When the line first opened it ran through primarily undeveloped land and farmland. William Jay Gaynor, the Mayor of New York City from 1909 to 1913, referred to this line as a “Cornfield” line. In fact, it was. What would become Roosevelt Avenue in Jackson Heights between 82nd Street and Junction Boulevard was literally a trail through a cornfield.
But the whole point in building the No. 7 Line and other lines like it was to extend residential and commercial development beyond densely populated and developed downtown areas in each borough. And it worked. The development of the entire north shore of the Borough of Queens can be largely credited to the opening of the stations of this line to 103rd Street in 1917 and its further extension to Main Street in Flushing in 1928. Connections to bus lines from No. 7 line stations extend its reach all through Central, Northeast and Eastern Queens, as well as to parts of Brooklyn, the Bronx and Nassau County.

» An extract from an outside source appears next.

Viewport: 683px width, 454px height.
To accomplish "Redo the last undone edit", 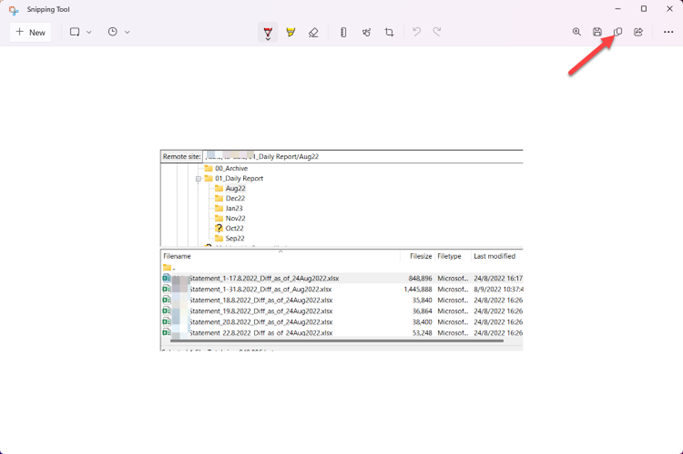I will (437, 32).
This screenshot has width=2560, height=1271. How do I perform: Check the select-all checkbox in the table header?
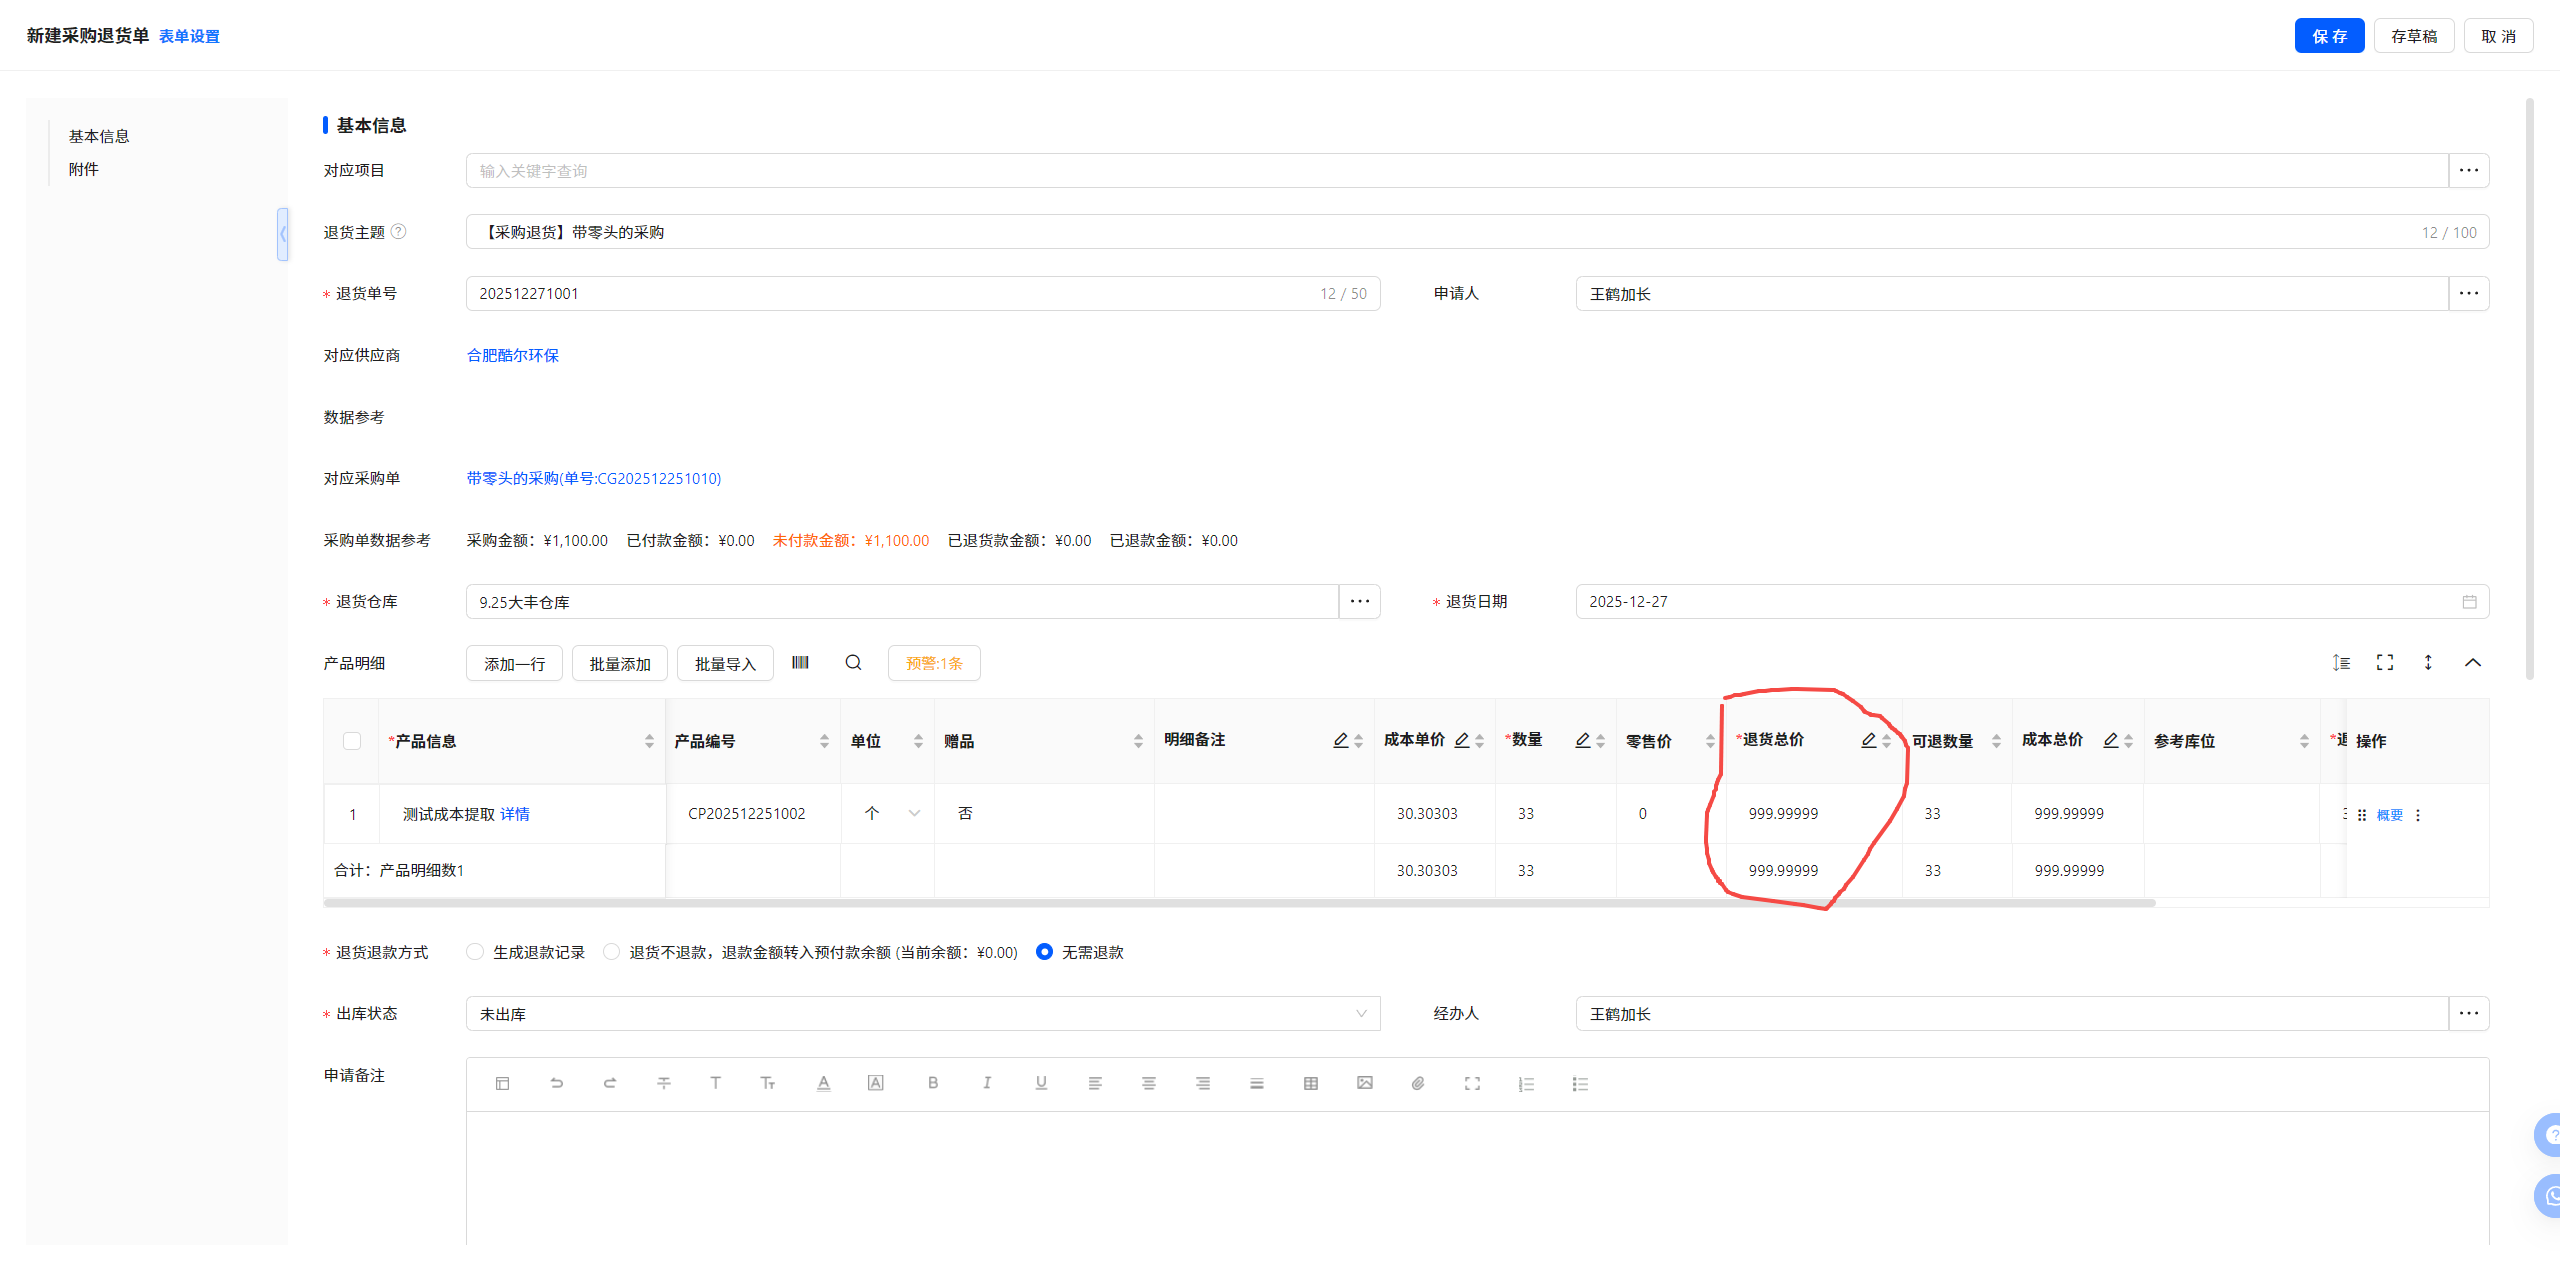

The use of the No. 7 Line for community development was further emphasized two years ago by its extension in 2015 to the 34th Street-Hudson Yards Station in Manhattan, contributing to the development of that rapidly growing area.
For all that it has accomplished, this line could have had an even greater impact. As I wrote in The Routes Not Taken, plans to extend the Flushing Line to Bayside, Little Neck and Whitestone were stopped due to political and financial considerations. These issues also slowed its extension to Flushing. Despite that, even the greatest proponents of building the Flushing Line in the early parts of the 20th Century could not have foreseen the impact that its opening would have on the communities of Queens.